Une petite idée pour pouvoir acheter sur le store américain ? 


(Ne me lynchait pas je ne sais pas où mettre ce post...) *->* Parce que "App Store", c'est pas assez parlant, comme nom de forum ? :mouais: On déménage !


----------



## Gwen (27 Novembre 2011)

Le plus simple; acheter des cartes cadeaux aux USA. Il faut donc connaître quelqu'un là-bas ou y faire un voyage.


----------



## Anonyme (28 Novembre 2011)

Je me fournis en carte prépayée pour mon compte sur l'iTunes store japonais chez playasia, magasin en ligne spécialisé dans les jeux vidéo, on y trouve également des cartes iTunes prépayées ( à la section musique du site ) pour les stores américains & japonais.


----------



## Gwen (28 Novembre 2011)

Merci du tuyau. C'est pas mal comme solution.


----------



## dontiego (29 Novembre 2011)

Un grand merci... En effet il semble que cette technique soit la solution ! 
Un peu galère quand même, on pourrait rêver d'un monde sans droit de distribution etc, et un grand partage de l'itunes store!


----------



## Anonyme (29 Novembre 2011)

Une fois la carte iTunes reçue, tu crées ton compte US et tu saisies une adresse aux USA. Je n'ai eu aucune difficultés pour créer mon compte sur le store japonais.


----------



## Gwen (29 Novembre 2011)

dontiego a dit:


> Un grand merci... En effet il semble que cette technique soit la solution !
> Un peu galère quand même, on pourrait rêver d'un monde sans droit de distribution etc, et un grand partage de l'itunes store!



Tous les consommateurs en rêvent, mais les majors du disque, du film et les gouvernements n'en veulent pas. Il faut garder la territorialité.


----------



## palmipode (1 Décembre 2011)

il fut un temps où l'on trouvait facilement des redeem cards (y compris sur Ebay) mais c'est plus difficile maintenant sauf à connaitre quelque'un qui va ou vit là bas.


----------



## Antoine1202 (4 Mars 2015)

J'ai acheté une carte prépayée à partir d' iTunes-GiftCards.com et l'a utilisé pour acheter sur iTunes US, très simple


----------



## .:iSk8er:. (6 Mars 2015)

Antoine1202 a dit:


> J'ai acheté une carte prépayée à partir d' iTunes-GiftCards.com et l'a utilisé pour acheter sur iTunes US, très simple


C'est un peu du vol ce site non ? Tu payes ta carte iTunes plus chère qu'elle ne coûte réellement (je ne parle pas en euros, mais en dollars).
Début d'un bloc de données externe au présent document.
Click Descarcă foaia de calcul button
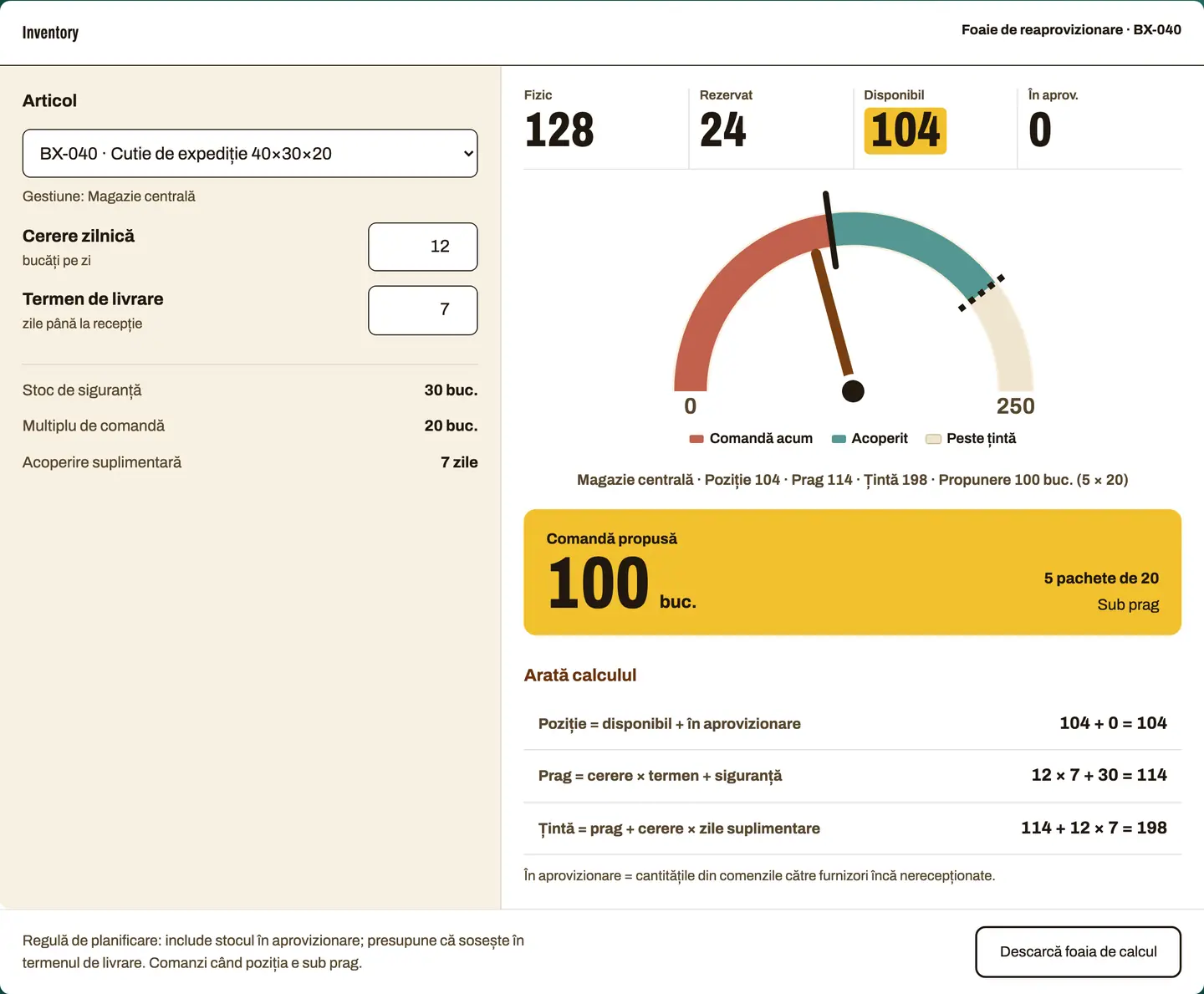(1078, 951)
A ce qu'il paraît, le taux de change avec Paypal est élevé.

-----------------------

J'en profite pour vous poser une question au lieu de créer un nouveau sujet. Avez-vous déjà acheté des cartes iTunes sur un de ces sites ? Je souhaiterais en acheter, mais je ne sais trop ce qu'ils valent. J'ai vu plusieurs avis mitigés…
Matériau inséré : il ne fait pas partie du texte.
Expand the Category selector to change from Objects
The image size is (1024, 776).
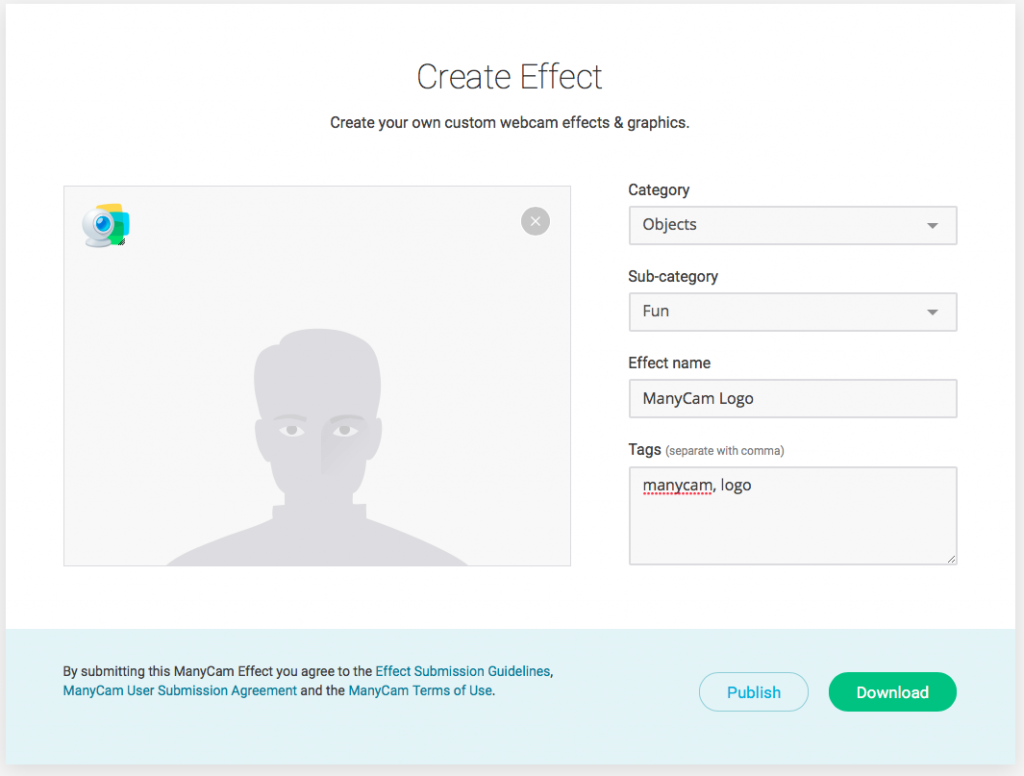coord(793,225)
• http://www.pcgamesupply.com/buygames/itunes-gift-cards-online-email/
• http://www.hdmoviesource.com/iTunes-Gift-Cards-s/548.htm
• http://www.play-asia.com/paOS-14-71-19l-49-fr.html

Merci à vous !


----------



## .:iSk8er:. (8 Avril 2015)

Je ne peux plus éditer mon ancien message, je double post.
J'ai trouvé une réponse à ma question en prenant le risque sur un de ces sites. J'ai utiliser http://www.play-asia.com/paOS-14-71-19l-49-fr.html
J'ai fais un achat pour une carte de 10$ au cas où et c'est parfait ! J'ai reçu le code tout de suite et iTunes l'a parfaitement reconnu. J'ai juste eu quelques frais (change de monnaie), mais rien de bien méchant. Si ça peut aider quelque uns d'entre vous qui vous posez cette question, c'est parfait.


----------